UWAGA! Miejsce potencjalnie niebezpieczne - patrz informacje techniczne
Zapraszam na spacer po Górkach Czechowskich!
To półdziki teren położony w północnej części Lublina. Dla niektórych zaniedbany obszar, wymagający jak najszybszego ucywilizowania. Dla innych ostoja dzikiej przyrody która powinna pozostać w takim stanie nietknięta.
Jak jest naprawdę? Przyjdź i oceń! :-)
Nie chcę straszyć, ale nie ma co zwlekać. Teren ten podlega w ostatnich nawet nie latach, ale miesiącach bardzo intensywnym zmianom: w północnej części powstają domki jednorodzinne a w pozostałej... do końca jeszcze nie wiadomo co, gdyż trwają spory prawne o jego przyszłość.
Na dziś stan jest taki, że powstała utwardzona droga przecinająca ten teren w osi wschód- zachód.

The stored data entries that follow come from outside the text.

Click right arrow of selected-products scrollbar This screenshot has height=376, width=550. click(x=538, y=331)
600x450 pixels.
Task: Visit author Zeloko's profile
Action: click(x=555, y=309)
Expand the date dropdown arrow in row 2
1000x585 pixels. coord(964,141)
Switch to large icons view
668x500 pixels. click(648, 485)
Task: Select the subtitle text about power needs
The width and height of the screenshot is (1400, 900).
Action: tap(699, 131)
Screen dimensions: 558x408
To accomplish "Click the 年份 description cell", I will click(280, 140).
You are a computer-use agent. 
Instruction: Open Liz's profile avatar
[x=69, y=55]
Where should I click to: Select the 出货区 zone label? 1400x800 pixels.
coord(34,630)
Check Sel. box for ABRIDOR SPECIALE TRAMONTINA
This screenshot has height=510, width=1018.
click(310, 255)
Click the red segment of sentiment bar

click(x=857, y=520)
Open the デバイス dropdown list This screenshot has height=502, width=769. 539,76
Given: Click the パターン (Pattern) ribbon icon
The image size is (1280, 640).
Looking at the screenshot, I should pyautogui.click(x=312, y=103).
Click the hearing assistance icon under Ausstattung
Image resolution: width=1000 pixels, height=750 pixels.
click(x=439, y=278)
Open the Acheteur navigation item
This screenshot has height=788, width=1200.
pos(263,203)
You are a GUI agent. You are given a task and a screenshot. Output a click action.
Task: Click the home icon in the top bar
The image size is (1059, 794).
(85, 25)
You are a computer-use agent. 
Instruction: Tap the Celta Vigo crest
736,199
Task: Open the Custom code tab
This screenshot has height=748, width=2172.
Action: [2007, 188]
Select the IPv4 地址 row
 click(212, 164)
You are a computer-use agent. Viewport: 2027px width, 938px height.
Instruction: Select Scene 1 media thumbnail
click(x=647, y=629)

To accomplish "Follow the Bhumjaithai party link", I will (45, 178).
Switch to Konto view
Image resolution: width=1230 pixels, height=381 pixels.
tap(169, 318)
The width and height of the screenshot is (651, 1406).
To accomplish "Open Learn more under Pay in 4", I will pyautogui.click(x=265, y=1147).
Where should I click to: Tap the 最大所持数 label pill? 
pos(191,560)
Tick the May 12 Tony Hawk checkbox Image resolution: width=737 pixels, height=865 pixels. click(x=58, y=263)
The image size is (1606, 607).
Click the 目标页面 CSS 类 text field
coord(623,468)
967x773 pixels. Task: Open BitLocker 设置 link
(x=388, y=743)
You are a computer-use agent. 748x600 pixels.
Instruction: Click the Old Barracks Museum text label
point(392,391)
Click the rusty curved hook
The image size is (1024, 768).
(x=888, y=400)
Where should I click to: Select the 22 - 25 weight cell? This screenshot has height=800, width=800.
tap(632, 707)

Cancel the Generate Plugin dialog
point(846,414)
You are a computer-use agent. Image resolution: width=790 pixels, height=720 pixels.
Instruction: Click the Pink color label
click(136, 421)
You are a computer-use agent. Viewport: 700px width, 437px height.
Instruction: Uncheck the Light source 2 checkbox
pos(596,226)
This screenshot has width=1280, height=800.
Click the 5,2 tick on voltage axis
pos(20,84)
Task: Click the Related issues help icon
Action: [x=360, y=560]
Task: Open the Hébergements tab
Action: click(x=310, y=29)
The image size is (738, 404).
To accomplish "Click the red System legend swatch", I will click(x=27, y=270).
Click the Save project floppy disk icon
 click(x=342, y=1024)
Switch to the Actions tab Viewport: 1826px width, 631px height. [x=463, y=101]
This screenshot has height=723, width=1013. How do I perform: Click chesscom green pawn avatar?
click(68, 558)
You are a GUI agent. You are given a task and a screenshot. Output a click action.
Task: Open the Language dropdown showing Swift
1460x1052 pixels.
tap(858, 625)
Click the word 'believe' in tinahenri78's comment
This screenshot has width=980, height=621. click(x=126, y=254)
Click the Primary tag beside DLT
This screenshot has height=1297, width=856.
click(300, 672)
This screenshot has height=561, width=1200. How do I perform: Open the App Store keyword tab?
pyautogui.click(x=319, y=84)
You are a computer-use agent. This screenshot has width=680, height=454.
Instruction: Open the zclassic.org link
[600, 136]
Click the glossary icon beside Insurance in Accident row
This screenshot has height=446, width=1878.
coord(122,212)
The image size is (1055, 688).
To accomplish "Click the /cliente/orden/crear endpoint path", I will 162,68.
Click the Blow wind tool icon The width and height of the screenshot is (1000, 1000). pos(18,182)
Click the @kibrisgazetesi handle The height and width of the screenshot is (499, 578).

Jej wschodni kraniec zaczyna się przy kompleksie handlowym z hipermarketem na literę L.- tu można zostawić samochód; może ona dopomóc w dotarciu do skrzynki (po drodze od niej miniesz skrzynkę Grób Legionistów).
Dla wygody proponuję trzymać się jak najszerzej wydeptanych dróg i ścieżek. Ale ostatnie metry musisz pokonać przez płaski ale zarośnięty chaszczami teren. Widok na wejście do schronu w spojlerze.
Dla zainteresowanych walorami Górek Czechowskich:
Informacje techniczne:
-schron jest solidny, ale jednak jest to miejsce nieudostępnione oficjalnie do zwiedzania- wchodzisz na własną odpowiedzialność. Bądź ostrożny!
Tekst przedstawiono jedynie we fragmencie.